## BLOCO DE TEXTO
+===+
Não é preciso evocar a ascensão gradual mas imparável de Ice Merchants, de João Gonzalez, até aos Óscares para falar do peso internacional que a curta-metragem made in Portugal tem vindo a obter. Nem é preciso irmos aos três Ursos de Ouro do formato em Berlim: basta recordar que, faz agora um ano, foi Pedro Neves Marques a trazer para casa o prémio máximo das curtas em Roterdão, com Tornar-se Um Homem na Idade Média.

Daí que, num ano em que (coisa-rara-nunca-vista nos últimos anos) Berlim não incluiu nenhuma produção portuguesa para o concurso Berlinale Shorts, seja o festival dos Países Baixos, que arrancou na quarta-feira, a erguer a bandeira das curtas portuguesas. Na competição Ammodo Tiger, há dois títulos em liça, e desde logo dois títulos cujas características “fora da caixa” explicam um pouco da atracção que o cinema por cá feito tem lá fora.

Com Natureza Humana — o primeiro título nacional a ser exibido, no programa Ammodo Tiger Short 1, com sessões esta quinta, 26, sexta, 27, e terça, 31 — estamos ainda no tempo da pandemia para acompanhar um casal (Crista Alfaiate e João Vicente), que combate o confinamento o melhor que pode, ele cuidando da pequena horta nas traseiras, ela lamentando não ter sido ainda capaz de lhe dar um filho. Não é só a presença de Crista Alfaiate que remete para os Diários de Otsoga de Maureen Fazendeiro e Miguel Gomes; é também a partilha do ecrã dos seres humanos com a natureza que insiste em crescer pelo meio das crises humanas, das minhocas na terra ao pavão que se passeia pelas ruas do bairro (belissimamente fotografado em tons de Verão lisboeta por Faraz Fesharaki).
+===+
## Entradas de dados guardadas

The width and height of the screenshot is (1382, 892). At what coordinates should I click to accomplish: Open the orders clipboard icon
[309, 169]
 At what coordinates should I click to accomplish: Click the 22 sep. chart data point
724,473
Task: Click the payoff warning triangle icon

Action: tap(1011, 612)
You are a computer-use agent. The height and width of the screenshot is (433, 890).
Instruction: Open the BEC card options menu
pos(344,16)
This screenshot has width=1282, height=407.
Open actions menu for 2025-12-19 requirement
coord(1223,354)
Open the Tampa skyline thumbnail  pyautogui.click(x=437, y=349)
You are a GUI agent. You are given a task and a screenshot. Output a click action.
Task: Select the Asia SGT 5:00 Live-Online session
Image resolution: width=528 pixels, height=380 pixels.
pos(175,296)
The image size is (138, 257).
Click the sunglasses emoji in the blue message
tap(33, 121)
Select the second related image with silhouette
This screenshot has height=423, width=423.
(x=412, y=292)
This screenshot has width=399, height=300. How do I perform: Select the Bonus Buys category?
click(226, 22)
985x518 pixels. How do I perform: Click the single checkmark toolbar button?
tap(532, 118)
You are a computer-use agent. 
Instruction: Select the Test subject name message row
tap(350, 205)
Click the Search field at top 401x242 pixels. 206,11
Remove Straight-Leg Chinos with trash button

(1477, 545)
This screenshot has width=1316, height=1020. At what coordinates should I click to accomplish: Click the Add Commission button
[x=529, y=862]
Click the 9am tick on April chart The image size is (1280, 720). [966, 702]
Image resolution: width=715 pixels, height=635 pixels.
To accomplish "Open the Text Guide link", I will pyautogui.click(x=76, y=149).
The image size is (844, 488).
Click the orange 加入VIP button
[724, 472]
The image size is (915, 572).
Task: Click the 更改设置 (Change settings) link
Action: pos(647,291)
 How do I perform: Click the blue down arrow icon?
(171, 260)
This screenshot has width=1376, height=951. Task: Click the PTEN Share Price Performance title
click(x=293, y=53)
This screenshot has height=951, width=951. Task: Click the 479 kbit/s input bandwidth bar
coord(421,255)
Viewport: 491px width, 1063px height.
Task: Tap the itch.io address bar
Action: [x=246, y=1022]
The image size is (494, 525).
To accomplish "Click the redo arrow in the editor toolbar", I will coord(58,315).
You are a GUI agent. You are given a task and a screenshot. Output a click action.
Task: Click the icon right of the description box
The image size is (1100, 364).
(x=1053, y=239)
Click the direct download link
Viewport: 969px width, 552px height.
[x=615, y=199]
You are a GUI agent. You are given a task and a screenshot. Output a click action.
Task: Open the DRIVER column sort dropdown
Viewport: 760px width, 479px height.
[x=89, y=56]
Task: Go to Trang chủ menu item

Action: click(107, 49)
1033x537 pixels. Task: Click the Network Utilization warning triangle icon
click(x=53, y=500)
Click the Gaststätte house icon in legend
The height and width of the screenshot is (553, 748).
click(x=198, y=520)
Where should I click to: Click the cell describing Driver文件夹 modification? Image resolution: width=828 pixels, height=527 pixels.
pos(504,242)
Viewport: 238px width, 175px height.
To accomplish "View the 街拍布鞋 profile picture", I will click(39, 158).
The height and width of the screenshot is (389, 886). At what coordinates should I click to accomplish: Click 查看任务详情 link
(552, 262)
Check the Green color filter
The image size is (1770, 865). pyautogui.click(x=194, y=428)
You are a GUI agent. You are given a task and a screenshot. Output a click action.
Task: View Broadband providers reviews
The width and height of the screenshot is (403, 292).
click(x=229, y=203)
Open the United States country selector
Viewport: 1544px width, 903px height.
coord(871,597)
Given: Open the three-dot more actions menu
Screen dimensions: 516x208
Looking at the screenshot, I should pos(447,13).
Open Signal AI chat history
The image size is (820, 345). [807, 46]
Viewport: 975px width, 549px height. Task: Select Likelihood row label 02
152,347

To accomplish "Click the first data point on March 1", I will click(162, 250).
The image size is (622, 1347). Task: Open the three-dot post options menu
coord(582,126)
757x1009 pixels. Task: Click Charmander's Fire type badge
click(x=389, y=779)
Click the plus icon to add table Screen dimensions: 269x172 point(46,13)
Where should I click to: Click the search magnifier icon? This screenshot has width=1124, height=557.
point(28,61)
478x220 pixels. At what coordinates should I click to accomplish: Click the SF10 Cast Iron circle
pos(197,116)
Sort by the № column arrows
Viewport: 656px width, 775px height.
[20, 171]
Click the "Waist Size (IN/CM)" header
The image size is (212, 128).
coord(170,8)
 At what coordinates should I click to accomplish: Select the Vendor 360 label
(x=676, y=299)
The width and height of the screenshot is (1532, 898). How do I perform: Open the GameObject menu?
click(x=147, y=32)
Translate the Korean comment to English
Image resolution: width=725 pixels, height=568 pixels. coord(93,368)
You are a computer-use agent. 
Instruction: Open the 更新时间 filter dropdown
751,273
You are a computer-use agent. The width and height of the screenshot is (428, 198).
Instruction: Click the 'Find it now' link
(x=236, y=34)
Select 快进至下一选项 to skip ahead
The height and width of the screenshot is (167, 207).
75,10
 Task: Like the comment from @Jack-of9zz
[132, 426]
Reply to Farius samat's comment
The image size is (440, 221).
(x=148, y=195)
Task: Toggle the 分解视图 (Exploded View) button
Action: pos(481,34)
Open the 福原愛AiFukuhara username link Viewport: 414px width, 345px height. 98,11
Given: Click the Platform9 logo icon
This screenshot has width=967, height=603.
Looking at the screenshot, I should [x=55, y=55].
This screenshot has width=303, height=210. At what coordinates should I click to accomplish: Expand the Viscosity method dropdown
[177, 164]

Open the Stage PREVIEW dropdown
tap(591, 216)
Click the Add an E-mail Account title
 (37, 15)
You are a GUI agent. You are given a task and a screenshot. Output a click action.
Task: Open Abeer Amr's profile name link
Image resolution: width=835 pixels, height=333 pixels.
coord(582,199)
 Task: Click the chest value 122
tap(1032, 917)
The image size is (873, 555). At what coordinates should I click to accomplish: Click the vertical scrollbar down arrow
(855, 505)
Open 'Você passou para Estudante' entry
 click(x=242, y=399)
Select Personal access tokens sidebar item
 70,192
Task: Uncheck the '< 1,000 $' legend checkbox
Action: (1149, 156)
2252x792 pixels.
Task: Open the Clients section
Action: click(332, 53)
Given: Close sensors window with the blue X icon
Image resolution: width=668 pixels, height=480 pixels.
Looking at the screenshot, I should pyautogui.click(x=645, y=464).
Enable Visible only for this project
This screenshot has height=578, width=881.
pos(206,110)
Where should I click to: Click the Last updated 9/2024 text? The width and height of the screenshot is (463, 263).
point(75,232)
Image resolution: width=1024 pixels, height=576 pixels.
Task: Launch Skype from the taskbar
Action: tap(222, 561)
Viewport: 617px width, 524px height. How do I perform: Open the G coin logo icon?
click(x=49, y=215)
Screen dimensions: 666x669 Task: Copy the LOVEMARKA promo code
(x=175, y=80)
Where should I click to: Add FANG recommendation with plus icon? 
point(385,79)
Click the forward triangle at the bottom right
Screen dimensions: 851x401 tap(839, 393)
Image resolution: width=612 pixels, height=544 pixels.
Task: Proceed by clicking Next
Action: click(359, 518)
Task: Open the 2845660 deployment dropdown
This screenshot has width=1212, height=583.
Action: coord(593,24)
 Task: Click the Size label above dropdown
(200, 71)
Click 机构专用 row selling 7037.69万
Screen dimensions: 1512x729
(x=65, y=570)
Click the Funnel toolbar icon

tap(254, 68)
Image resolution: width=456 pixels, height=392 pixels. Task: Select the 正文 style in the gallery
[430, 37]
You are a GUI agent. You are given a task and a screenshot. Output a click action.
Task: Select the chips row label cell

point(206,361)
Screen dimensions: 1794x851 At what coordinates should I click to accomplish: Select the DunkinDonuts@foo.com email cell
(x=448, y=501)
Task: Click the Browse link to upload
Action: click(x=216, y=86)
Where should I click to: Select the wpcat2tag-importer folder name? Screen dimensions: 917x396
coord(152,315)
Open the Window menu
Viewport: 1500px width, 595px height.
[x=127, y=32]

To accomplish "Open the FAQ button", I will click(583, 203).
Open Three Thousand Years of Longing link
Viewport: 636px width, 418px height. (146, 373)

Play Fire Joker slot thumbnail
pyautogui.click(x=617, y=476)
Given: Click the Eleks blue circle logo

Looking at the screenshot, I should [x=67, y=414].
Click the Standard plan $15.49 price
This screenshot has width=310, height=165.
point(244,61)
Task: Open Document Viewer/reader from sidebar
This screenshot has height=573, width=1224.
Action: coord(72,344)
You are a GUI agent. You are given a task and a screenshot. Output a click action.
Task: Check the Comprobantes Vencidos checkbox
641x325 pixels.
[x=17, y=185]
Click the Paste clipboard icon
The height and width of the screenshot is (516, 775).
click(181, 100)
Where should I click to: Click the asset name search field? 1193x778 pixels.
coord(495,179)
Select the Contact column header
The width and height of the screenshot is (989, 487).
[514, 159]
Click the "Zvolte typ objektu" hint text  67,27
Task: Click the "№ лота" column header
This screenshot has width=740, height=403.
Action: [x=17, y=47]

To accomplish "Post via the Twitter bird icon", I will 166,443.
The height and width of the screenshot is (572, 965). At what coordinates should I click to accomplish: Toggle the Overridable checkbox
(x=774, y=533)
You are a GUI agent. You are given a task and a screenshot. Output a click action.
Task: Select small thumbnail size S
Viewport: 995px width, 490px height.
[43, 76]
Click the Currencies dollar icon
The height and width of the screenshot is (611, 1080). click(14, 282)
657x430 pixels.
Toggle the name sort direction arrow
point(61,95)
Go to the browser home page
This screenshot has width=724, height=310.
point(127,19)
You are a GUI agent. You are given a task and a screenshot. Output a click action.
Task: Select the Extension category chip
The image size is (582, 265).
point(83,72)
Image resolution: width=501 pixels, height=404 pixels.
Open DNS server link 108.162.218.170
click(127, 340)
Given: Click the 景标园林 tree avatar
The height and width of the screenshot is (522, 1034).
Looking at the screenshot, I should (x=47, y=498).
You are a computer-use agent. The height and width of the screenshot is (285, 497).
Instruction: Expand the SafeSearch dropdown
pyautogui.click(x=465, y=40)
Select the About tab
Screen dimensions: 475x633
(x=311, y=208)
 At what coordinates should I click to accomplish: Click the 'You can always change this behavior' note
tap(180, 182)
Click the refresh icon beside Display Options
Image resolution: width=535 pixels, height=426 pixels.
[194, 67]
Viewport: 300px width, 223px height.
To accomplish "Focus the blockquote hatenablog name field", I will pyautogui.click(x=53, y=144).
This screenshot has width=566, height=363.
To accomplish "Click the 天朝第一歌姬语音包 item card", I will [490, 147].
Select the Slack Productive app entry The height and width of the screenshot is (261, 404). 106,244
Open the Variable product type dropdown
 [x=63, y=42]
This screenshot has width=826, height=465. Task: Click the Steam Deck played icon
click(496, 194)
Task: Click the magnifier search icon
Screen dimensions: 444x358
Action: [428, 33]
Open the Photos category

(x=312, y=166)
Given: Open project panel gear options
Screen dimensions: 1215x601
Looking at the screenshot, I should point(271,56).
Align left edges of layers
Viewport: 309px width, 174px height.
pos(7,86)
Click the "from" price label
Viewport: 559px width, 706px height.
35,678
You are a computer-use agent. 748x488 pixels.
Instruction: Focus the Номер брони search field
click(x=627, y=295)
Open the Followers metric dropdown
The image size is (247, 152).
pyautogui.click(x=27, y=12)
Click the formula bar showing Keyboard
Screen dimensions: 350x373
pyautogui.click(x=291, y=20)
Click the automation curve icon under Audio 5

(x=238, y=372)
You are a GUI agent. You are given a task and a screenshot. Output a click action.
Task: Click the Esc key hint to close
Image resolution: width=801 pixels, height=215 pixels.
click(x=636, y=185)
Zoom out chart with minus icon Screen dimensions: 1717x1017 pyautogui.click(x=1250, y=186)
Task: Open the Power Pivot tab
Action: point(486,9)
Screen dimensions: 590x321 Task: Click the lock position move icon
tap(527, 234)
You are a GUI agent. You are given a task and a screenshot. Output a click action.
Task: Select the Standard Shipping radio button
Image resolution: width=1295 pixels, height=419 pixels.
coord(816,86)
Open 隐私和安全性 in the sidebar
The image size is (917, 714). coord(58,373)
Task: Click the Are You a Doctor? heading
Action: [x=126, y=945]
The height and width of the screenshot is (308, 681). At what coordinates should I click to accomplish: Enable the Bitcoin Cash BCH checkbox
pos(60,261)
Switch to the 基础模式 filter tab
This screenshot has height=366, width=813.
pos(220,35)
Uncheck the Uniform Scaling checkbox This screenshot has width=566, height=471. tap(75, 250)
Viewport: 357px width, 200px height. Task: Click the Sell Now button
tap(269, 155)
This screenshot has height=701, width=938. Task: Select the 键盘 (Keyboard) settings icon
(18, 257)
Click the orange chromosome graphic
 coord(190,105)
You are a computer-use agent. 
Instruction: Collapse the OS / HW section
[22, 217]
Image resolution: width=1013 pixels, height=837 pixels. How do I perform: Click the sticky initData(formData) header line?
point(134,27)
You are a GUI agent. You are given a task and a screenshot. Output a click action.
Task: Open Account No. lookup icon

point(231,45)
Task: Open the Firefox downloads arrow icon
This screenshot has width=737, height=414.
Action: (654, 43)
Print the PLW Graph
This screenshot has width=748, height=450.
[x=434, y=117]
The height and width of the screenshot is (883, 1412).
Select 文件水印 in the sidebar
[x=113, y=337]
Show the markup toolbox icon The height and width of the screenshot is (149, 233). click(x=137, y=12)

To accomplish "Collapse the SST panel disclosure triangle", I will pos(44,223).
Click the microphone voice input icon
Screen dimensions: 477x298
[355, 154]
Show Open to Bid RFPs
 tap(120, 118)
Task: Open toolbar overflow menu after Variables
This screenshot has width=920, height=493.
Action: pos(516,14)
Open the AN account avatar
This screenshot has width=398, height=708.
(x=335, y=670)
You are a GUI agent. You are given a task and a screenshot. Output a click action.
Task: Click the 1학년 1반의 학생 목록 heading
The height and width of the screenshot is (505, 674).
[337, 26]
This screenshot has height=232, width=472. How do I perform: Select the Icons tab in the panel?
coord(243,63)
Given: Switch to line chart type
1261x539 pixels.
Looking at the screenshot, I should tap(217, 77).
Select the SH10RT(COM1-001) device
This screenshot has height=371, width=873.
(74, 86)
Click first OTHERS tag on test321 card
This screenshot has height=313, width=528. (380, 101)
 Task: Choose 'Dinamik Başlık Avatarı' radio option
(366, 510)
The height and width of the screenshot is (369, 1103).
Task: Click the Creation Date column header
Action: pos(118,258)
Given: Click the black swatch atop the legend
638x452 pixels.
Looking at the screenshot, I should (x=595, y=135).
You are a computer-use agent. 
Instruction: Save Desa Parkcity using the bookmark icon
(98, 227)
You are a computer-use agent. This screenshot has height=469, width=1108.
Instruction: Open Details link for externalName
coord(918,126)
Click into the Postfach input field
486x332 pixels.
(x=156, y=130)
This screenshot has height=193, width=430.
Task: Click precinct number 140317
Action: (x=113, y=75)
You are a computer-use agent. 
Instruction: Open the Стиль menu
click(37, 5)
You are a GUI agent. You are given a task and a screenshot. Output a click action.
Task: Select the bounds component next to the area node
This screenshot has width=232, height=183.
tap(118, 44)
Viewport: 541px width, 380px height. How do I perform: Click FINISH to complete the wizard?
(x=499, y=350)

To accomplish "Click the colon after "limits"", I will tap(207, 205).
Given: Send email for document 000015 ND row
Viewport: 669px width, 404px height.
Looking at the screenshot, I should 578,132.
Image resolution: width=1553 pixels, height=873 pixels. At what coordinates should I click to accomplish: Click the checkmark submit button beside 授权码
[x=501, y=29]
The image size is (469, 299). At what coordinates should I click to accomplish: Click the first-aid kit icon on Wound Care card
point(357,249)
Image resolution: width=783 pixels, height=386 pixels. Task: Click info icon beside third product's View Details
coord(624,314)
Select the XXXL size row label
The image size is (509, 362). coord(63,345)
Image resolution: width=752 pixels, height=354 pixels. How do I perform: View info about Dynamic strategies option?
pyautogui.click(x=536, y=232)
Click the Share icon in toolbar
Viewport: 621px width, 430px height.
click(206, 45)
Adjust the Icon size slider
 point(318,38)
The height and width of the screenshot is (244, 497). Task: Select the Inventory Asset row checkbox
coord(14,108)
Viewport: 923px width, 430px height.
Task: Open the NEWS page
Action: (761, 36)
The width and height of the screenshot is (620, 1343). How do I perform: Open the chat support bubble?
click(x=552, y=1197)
+===+
## TAREFA
Responda a estas perguntas sobre o texto acima:
1. Quem levou para casa o prémio máximo das curtas em Roterdão, há um ano, e com que filme?
2. Em que competição do festival dos Países Baixos há dois títulos portugueses em liça?
3. Quem fotografou Natureza Humana?

## SOLUÇÃO
1. Pedro Neves Marques, com Tornar-se Um Homem na Idade Média.
2. Na competição Ammodo Tiger.
3. Faraz Fesharaki.